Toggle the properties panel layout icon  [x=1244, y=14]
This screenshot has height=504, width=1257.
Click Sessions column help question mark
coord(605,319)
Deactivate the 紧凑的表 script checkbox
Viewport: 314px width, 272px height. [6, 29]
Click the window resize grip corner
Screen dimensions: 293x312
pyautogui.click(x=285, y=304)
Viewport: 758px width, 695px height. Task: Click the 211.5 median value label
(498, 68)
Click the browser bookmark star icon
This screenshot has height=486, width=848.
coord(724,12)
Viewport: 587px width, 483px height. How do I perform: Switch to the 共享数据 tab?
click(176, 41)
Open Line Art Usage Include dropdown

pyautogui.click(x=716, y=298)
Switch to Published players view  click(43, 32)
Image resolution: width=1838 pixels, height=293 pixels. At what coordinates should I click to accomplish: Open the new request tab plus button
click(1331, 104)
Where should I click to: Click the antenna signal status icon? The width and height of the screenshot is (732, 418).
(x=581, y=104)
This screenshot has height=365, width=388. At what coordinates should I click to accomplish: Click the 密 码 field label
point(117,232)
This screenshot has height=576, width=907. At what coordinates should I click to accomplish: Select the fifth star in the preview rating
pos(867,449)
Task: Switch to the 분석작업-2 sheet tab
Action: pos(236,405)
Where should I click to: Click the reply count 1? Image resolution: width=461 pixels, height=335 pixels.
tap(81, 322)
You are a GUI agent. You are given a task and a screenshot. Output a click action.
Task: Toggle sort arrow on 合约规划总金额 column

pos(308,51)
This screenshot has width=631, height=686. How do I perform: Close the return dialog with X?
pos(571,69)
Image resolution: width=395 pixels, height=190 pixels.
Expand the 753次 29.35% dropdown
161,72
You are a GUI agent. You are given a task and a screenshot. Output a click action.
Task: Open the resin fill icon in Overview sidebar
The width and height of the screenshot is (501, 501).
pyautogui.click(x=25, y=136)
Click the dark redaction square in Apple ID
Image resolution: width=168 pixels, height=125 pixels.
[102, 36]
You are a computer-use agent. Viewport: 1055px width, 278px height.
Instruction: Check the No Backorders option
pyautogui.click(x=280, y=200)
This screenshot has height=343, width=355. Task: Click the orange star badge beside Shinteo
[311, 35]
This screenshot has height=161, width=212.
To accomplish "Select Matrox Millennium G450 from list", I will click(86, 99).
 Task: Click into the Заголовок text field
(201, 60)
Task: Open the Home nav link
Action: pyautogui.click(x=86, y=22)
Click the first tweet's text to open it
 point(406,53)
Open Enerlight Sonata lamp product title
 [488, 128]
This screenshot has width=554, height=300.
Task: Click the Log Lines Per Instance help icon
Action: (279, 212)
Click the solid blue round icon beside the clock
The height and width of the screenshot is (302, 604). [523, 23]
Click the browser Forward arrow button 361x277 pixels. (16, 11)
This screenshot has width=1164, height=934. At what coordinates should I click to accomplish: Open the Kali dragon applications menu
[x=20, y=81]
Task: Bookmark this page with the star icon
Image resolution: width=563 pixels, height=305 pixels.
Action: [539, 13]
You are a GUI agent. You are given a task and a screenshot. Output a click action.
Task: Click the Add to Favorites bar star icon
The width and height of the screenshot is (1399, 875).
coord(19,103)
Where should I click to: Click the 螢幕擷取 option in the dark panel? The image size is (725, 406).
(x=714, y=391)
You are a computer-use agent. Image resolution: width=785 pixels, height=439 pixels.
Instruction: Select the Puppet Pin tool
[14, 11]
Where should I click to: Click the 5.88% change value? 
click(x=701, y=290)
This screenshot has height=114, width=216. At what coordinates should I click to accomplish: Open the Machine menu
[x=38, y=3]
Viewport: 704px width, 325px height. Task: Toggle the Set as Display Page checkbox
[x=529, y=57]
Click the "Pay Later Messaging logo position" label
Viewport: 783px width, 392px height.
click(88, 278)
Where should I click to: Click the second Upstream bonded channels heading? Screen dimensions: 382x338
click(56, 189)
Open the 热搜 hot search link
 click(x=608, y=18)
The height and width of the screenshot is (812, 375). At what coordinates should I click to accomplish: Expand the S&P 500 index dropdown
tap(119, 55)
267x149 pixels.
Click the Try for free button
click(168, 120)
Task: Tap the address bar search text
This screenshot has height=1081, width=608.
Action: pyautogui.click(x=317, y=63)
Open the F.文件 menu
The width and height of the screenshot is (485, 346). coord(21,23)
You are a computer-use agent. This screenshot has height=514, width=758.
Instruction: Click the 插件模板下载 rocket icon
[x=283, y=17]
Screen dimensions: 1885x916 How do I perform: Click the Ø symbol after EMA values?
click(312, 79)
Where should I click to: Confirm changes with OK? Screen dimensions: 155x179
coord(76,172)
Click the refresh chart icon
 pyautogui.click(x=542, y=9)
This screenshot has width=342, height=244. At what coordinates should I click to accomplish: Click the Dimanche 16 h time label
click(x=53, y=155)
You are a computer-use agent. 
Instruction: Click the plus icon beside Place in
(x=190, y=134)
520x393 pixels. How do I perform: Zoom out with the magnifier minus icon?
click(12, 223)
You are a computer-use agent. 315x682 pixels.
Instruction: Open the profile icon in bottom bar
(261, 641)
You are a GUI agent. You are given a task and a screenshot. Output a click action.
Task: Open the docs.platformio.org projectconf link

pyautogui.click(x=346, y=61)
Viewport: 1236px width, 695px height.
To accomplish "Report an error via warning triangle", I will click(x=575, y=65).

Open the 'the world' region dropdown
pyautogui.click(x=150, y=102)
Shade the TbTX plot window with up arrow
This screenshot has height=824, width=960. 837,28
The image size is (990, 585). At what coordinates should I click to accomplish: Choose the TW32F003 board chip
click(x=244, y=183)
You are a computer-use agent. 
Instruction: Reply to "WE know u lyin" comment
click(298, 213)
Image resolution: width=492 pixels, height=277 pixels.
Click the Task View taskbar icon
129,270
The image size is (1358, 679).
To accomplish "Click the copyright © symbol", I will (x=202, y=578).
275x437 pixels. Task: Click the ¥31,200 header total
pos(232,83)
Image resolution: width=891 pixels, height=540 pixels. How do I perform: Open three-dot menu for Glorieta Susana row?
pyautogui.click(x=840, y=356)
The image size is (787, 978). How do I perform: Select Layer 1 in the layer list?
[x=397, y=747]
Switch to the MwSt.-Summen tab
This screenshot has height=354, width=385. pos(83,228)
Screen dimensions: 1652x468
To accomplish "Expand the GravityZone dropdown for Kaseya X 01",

+ + + + +

§ **TASK OBJECTIVE**
Copy all lines from the material above that hold the word "computer".

§ **WRITTEN ANSWER**
You are a computer-use agent. Viewport: 1055px width, 278px height.
You are a computer-use agent. Image resolution: width=785 pixels, height=439 pixels.
You are a computer-use agent. This screenshot has height=514, width=758.
You are a computer-use agent. 
You are a computer-use agent. 315x682 pixels.
You are a computer-use agent. 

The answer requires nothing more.